Sponsored by the Department of English and Comparative Literature @ SDSU—additional support provided by MALAS, the Master of Arts in Liberal Arts and Sciences and San Diego State University Press

About the Origins of the Wendelmoot Symposium Series
An Interview with William Nericcio, Wendelmoot Curator, 2018-19

• What are your plans for the series (e.g., what events do you envision)?
I am planning to coordinate a series of lectures/presentations/performances entitled “The Crisis Crisis: Interdisciplinary Reactions to a World in Transition/Translation.” Drawing on a shortlist of international scholars and performers, both new and established, I hope to fashion a lecture series/events catalogue that will be a gathering site for exchange, dialogue, discovery and debate. I envision a series of at least 4 lectures and events.
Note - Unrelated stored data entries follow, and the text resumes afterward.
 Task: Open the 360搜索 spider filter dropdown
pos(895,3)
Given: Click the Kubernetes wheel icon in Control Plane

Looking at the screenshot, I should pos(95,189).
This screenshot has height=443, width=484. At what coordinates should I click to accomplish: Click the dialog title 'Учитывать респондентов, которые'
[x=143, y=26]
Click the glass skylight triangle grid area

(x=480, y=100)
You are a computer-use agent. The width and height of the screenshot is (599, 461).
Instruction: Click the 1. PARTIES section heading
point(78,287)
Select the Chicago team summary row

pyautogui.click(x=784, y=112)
I want to maintain maximum flexibility so that the best speakers might be sought, but also so that the Wendelmoot Symposia will be woven into the fabric of the department, augmenting and complementing the Humanities in Action series as well as, if we are lucky enough to get a hire, the new faculty searches we will be running.
• What organizes your vision for the series (e.g., what are your motivating interests and reasons; how does this series strengthen or steer the department as a whole)?
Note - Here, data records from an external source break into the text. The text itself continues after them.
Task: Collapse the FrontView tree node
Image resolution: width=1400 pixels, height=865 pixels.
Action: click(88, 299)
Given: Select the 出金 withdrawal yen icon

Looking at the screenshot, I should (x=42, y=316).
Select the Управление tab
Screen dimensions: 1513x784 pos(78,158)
Never before has fear and loathing, crisis and crisis management, been so near and dear to the hearts and minds of our faculty and our students. The realities of our current context— political and economic—coupled with the tenuousness of the entire academy (especially the Humanities) means that the subject of crisis is right at hand for ourselves and our colleagues. Developing a lecture series focused on “Crisis” allows us to convert a negative anxiety filled with the unknown, into an intellectual project that will assuage as it enlightens, relieve pressure as it illuminates the current cultural conundrums roiling Literature, to be sure, but a host of disciplines across the humanities and sciences. I envision the lecture series as serving to further allow for the evolution and strengthening of English and Comparative Literature ties to the Digital Humanities Initiative.